Cuando una empresa tiene que tomar la decisión de invertir o no, tiene que tener en cuenta la demanda actual por su producto junto con sus expectativas acerca de la demanda y el estado general de la economía en el futuro. La incertidumbre sumada a los costos de ajuste crea una opción de espera a la hora de invertir. Esto hace que la inversión privada responda mucho más en periodos de auge. Por el contrario en períodos de desaceleración económica la inversión se paraliza, ya que durante las recesiones la opción de esperar se vuelve más valiosa. Sin embargo, cuando la incertidumbre es alta o se espera un deterioro en el estado de la demanda, el esperar genera una espiral negativa de baja inversión privada y baja actividad económica.

Es durante periodos de crisis cuando la inversión pública puede tener un rol valioso. Si la inversión pública actúa de manera contra-cíclica, es decir aumenta cuando la actividad económica disminuye, puede ayudar a señalizar las condiciones de la actividad económica hacia el futuro, reducir la incertidumbre acerca de las condiciones de la demanda agregada y allanar el camino para la inversión privada.

Alternativas para mejorar la eficiencia de la inversión pública

En definitiva la inversión pública no es el demonio; sin embargo puede serlo en ausencia de evaluación, focalización e institucionalidad. Durante los años 70 los planes quinquenales, corporaciones nacionales de desarrollo y planeamientos carentes de control y revisión heredaron una deuda considerable que desembocó en la crisis de mediados de los años 80. Uno de los peligros de la inversión pública es financiarla en base de deuda sin lograr estimular la productividad en la economía.

Asimismo, destinar cerca de un quinto del PIB amerita al menos una priorización, las deficiencias de infraestructura en salud y educación se han hecho tangibles con manifestaciones de inconformidad de la sociedad civil hecho que motiva a pensar la inversión en términos de retornos a largo plazo y calidad de vida. De igual manera una institucionalidad vulnerable como la nuestra, provoca un espacio amplio a la captura de intereses y por tanto la aparición de corrupción y la generación de proyectos que son al final del día elefantes blancos. Más aún la amenaza de cambiar las reglas del juego por parte de las propias autoridades puede traducirse en obras públicas que transgredan el patrimonio natural y el medio ambiente.
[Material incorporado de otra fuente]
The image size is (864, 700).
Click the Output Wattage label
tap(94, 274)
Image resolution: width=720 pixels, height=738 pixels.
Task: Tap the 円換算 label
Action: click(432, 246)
Entonces la inversión pública sí puede convertirse en una herramienta útil para suavizar el ciclo económico. Sin embargo el desafío pendiente es hacer que la inversión pública sea complementaria a las iniciativas del sector privado. La experiencia internacional nos ofrece un ámplio abanico de asociaciones público-privadas, por ejemplo a través de la contratación externa, corporativización y acuerdo de desempeño, construcción-operación-transferencia; construcción-propiedad-operación y una docena más de opciones son la alternativa. Todas estas exigen mayor transparencia y pueden mejorar la eficiencia de la inversión pública, quizá es este el camino que Bolivia debería seguir en tiempos donde la inversion pública apuesta por jugar un rol protagónico.

Publicado en Página Siete

[1] Datos de Formación Bruta de Capital Fijo para el Sector Público y Privado del INE [2] Cuba y Gonzales (2011), “Ciclos económicos en Bolivia: Fluctuaciones sectoriales y regionales” [3] Doms and Dunne (1998), “Capital Adjustment Patterns in Manufacturing Plants”, Review of Economic Dynamics.